Mikubill / sd-webui-controlnet

WebUI extension for ControlNet
GNU General Public License v3.0
16.95k stars 1.95k forks source link

[Feature Request]: Animal Pose Preprocessor (RTMPose AP-10K) #2258

Closed Fannovel16 closed 9 months ago

Fannovel16 commented 11 months ago

https://github.com/abehonest/ControlNet_AnimalPose DWPose but for animal The original implementation doesn't use a object detector so it can only recognize one animal in the image. From my test, YOLOX used by DWPose works pretty well. MMPose can be replaced with this onnx checkpoint

sdbds commented 11 months ago

https://github.com/Deci-AI/super-gradients/blob/master/YOLONAS.md I've actually only recently tried using yolo-nas instead of yolox, and yolo-nas-pose seems to be faster and more accurate than the current openpose. However my own testing of onnx converted to fp16 doesn't seem to be compatible with the current setup.

Fannovel16 commented 11 months ago

@sdbds Which model do you use? Small or medium?

sdbds commented 11 months ago

@sdbds Which model do you use? Small or medium?

dwpose use yolox_l,so i used yolo-nas-l fp16

Fannovel16 commented 11 months ago

@sdbds I wrote some code to support YOLO-NAS: https://github.com/Fannovel16/comfyui_controlnet_aux/blob/main/src/controlnet_aux/dwpose/yolo_nas.py#L25

It might work with this extension since both my extension and this one have similar code Also, it requires the exported onnx model to have built-in NMS

from super_gradients.conversion.conversion_enums import ExportQuantizationMode
from super_gradients.common.object_names import Models
from super_gradients.training import models

model = models.get(Models.YOLO_NAS_L, pretrained_weights="coco")

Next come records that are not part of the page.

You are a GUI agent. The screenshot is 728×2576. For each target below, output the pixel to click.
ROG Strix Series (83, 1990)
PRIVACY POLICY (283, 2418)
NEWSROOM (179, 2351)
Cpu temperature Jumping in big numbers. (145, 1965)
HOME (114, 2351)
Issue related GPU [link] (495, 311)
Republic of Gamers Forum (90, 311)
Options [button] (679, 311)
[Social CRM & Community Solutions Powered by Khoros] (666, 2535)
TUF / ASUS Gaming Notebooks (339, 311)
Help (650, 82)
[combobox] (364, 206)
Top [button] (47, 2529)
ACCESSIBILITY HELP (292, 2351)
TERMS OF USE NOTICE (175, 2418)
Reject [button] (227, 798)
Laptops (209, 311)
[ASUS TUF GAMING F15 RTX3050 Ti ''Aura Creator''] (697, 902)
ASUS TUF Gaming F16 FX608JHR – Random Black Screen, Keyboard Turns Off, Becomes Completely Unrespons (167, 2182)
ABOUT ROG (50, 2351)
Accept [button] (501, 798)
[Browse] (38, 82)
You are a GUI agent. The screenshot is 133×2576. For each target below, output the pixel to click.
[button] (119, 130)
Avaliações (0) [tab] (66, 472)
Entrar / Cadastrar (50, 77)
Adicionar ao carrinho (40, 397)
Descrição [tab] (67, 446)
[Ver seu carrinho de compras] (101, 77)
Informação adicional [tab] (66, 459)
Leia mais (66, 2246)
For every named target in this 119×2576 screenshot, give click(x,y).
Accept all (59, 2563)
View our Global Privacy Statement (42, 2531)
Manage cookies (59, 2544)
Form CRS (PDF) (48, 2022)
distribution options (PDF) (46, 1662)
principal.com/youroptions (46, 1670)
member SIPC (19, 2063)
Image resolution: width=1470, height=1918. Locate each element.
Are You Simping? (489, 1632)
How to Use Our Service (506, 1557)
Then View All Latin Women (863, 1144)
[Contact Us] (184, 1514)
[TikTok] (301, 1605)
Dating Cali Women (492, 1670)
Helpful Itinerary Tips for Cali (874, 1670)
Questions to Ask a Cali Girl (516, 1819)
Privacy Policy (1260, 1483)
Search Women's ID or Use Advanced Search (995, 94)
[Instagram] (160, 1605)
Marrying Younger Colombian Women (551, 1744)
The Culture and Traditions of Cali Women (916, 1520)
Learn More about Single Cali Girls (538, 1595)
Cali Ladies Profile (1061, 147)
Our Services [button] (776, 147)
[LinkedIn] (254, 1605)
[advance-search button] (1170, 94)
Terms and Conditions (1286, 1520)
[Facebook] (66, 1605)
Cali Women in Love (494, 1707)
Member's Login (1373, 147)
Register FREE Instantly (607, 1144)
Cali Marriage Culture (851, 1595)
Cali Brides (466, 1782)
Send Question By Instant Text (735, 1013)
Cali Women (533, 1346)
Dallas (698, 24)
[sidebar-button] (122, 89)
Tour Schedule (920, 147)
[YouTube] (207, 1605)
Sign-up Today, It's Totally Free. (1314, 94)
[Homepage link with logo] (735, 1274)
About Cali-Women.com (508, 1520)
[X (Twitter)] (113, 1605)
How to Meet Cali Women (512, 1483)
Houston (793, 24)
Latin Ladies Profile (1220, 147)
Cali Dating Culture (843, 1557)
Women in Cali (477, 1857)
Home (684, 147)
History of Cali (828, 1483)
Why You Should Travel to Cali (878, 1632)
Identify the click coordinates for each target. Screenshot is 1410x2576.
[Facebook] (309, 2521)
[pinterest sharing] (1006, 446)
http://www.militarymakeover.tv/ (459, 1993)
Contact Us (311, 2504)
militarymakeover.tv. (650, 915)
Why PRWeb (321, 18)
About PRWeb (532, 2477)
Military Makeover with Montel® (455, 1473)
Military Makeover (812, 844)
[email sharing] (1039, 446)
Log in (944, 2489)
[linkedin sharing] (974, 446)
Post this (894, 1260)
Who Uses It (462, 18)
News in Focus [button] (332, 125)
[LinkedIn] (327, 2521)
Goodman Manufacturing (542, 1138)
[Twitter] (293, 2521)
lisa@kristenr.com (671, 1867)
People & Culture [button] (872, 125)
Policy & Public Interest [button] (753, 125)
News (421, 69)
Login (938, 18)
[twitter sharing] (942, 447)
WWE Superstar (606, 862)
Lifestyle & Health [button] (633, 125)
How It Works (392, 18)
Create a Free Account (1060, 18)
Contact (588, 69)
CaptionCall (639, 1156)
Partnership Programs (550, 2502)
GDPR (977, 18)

export_result = model.export(
    "yolo_nas/yolo_nas_l_fp16.onnx",
    quantization_mode=ExportQuantizationMode.FP16,
    device="cuda"
)
sdbds commented 11 months ago

@sdbds I wrote some code to support YOLO-NAS: https://github.com/Fannovel16/comfyui_controlnet_aux/blob/main/src/controlnet_aux/dwpose/yolo_nas.py#L25

It might work with this extension since both my extension and this one have similar code Also, it requires the exported onnx model to have built-in NMS

from super_gradients.conversion.conversion_enums import ExportQuantizationMode
from super_gradients.common.object_names import Models
from super_gradients.training import models

model = models.get(Models.YOLO_NAS_L, pretrained_weights="coco")

export_result = model.export(
    "yolo_nas/yolo_nas_l_fp16.onnx",
    quantization_mode=ExportQuantizationMode.FP16,
    device="cuda"
)

Thank U!I will test it soon.

Fannovel16 commented 11 months ago

The dtype has to be uint8 for both INT8 and FP16 models

sdbds commented 11 months ago

i found another animal pose estimation, i will compare them https://github.com/DeepLabCut/DeepLabCut

Fannovel16 commented 11 months ago

@sdbds DeepLabCut's keypoints aren't similar to the ones this ControlNet trained on but they look more accurate tbh.

sdbds commented 10 months ago

I separated the GPU part of the code and added a separate animalpose preprocesser. And i will train a SDXL controlnet lllite for it. image

avinashchakravarthi commented 9 months ago

I separated the GPU part of the code and added a separate animalpose preprocesser. And i will train a SDXL controlnet lllite for it. image

I would love to try "SDXL controlnet" for Animal openpose, pls let me know if you have released in public domain.

sdbds commented 9 months ago

I separated the GPU part of the code and added a separate animalpose preprocesser. And i will train a SDXL controlnet lllite for it. image

I would love to try "SDXL controlnet" for Animal openpose, pls let me know if you have released in public domain.

I've had a lot of development work lately, and I'm not trained for now

andreszs commented 6 months ago

I would love to try "SDXL controlnet" for Animal openpose, pls let me know if you have released in public domain.

Any news on this? Pose detection works well with the AP10K estimator, but there's no controlnet to apply it and SD1.5 models throw this error with SDXL checkpoints:

mat1 and mat2 shapes cannot be multiplied (308x2048 and 768x320)